Jobs:
(1) Reproduce word for word the stretch of the CNN transcript on Mohamed Atta from "In fact, investigative" through "off alarm bells.".
(2) Continue the CNN transcript about Mohamed Atta, starting right after its last sentence.

Selected excerpt:
----------
Aired September 25, 2001 - 05:46   ET

THIS IS A RUSH TRANSCRIPT. THIS COPY MAY NOT BE IN ITS FINAL FORM AND MAY BE UPDATED.


THIS IS A RUSH TRANSCRIPT. THIS COPY MAY NOT BE IN ITS FINAL FORM AND MAY BE UPDATED.
LEON HARRIS, CNN ANCHOR: We know very little about suspected terrorist Mohamed Atta.

CAROL LIN, CNN ANCHOR: That's right, but investigators believe that he was probably the hijacker who flew American Airlines Flight 11 into the World Trade Center.

But CNN's Sheila Macvicar backtraps Atta's moves long before September 11th.

(BEGIN VIDEOTAPE)

SHEILA MACVICAR, CNN CORRESPONDENT (voice-over): What he know about Mohamed Atta is not very much and certainly not enough to answer the question why. But there is a portrait emerging that offers clues to him and to the plot.

In Hamburg, he seemed a very ordinary student, but during the more than seven years he spent here, something changed. And the quiet graduate student became making plans.

We suspect that at least since the start of this year, says this German prosecutor, these people of Arabic background, Islamic fundamentalists, lived in Hamburg and formed a terrorist organization.

In fact, investigative sources say they had started much earlier. German news reports say late in 1999, Mohamed Atta and the two other named hijackers then in Hamburg, all reported their passports stolen. That, says the German Interior Ministry, may have been a device to get rid of evidence of travel to countries like Afghanistan, travel that could set off alarm bells.

European government sources say on May 18, 2000 in Berlin, Mohamed Atta obtained a tourist visa for the United States in a brand new passport. The evidence strongly suggests he already knew what he was going to do and how he was going to die.
----------
Recorded information:
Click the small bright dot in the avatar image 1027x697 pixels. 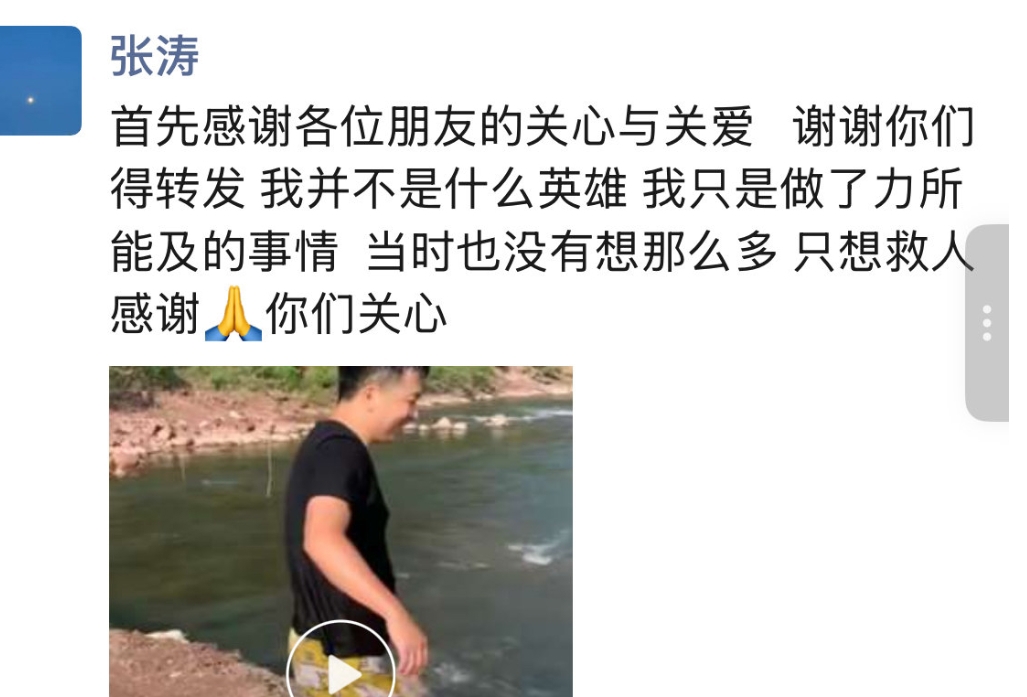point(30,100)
----------
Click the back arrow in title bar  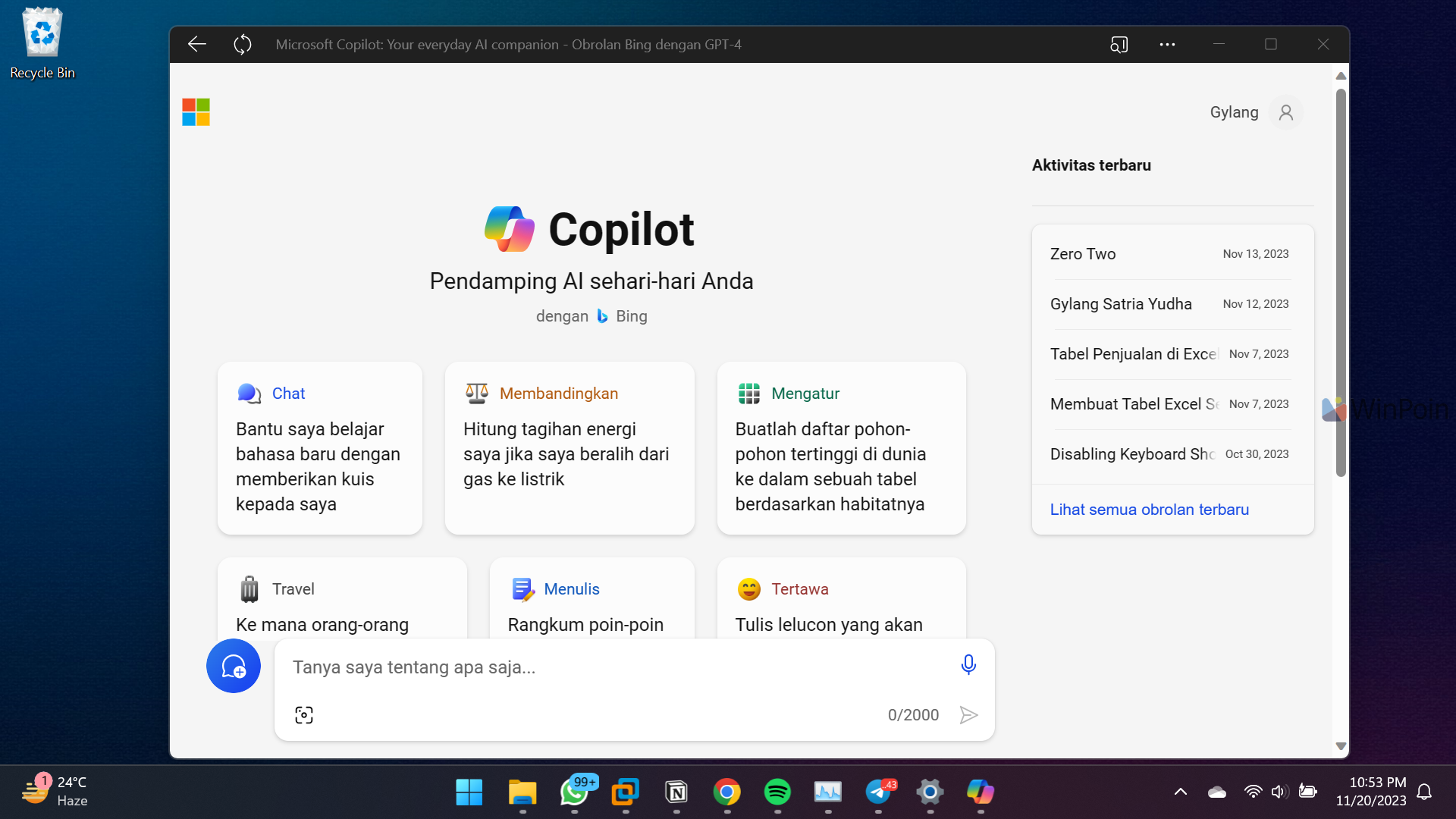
----------
Written answers:
(1)
In fact, investigative sources say they had started much earlier. German news reports say late in 1999, Mohamed Atta and the two other named hijackers then in Hamburg, all reported their passports stolen. That, says the German Interior Ministry, may have been a device to get rid of evidence of travel to countries like Afghanistan, travel that could set off alarm bells.

(2)
He was still registered as a student in Hamburg, but those on campus cannot recall seeing him again. Less than a month later on his way to the United States, Mohamed Atta went to Prague. He stayed just 24 hours.

Flying from Germany via Prague of the Czech Republic to the United States is not the most direct route. The question for investigators is why the detour. U.S. and European intelligence sources say that Mohamed Atta met with an Iraqi intelligence agent in Europe.

A source tells CNN that that meeting place in Prague during that 24-hour layover. Iraq's government has repeatedly denied all knowledge of or complicity in the plot. If the meeting did take place, we cannot know what was said.

We do know that on June 3, 2000, Mohamed Atta flew to New York. From Newark Airport, he would've been able to see the twin towers. He began his life of hiding in plain sight.

Within a month, he had been to Norman, Oklahoma, to the Airman Flight School. He inspected the planes and took a tour.

SHIRLEY FRANKLIN, AIRMEN FLIGHT SCHOOL: They wanted the professional pilot course, which does result in the commercial pilot license for single and multi-engine land.

MACVICAR: For some reason, Oklahoma didn't suit Mohamed Atta. With others accused in the plot, he went to Florida. From July through December, he and some of the other accused hijackers focused on learning how to you fly, moving from one short term rental apartment to another, opening e-mail accounts, buying cellphones, and doing nothing to attract the attention of authorities.

They were polite, studious, and had very little do with anyone else.

(on camera): By January 2001, Mohamed Atta had already overstayed his U.S. visa. That month, he made the first of two trips to Spain. Spanish police say they don't know very much about what he did there that week. And on January 10, Mohamed Atta flew back to Miami. A source close to the investigation has told CNN that during one of his trips to Spain, a senior Iraqi intelligence officer was also in that countries. Investigators do not yet know if they met.

(voice-over): In February, he was spotted checking out crop dusting planes and even say investigative sources, going to a bank to ask about a loan for one.

JAMES LESTER, CROP DUSTER MECHANIC: Whenever they come around, we just try to get them away because we were working at the time. And we were cleaning airplanes. They sitting around. They wanted to know how to crank the airplane, want to get in there. We would never let them get in the airplane.

MACVICAR: All through last spring, Mohamed Atta and the other men flew a little, worked out, and walked the beaches. In April, he was arrested for a traffic violation in Broward County, Florida, driving without a license. With one of the other hijackers named by federal authorities, Ziad, got a license a week later.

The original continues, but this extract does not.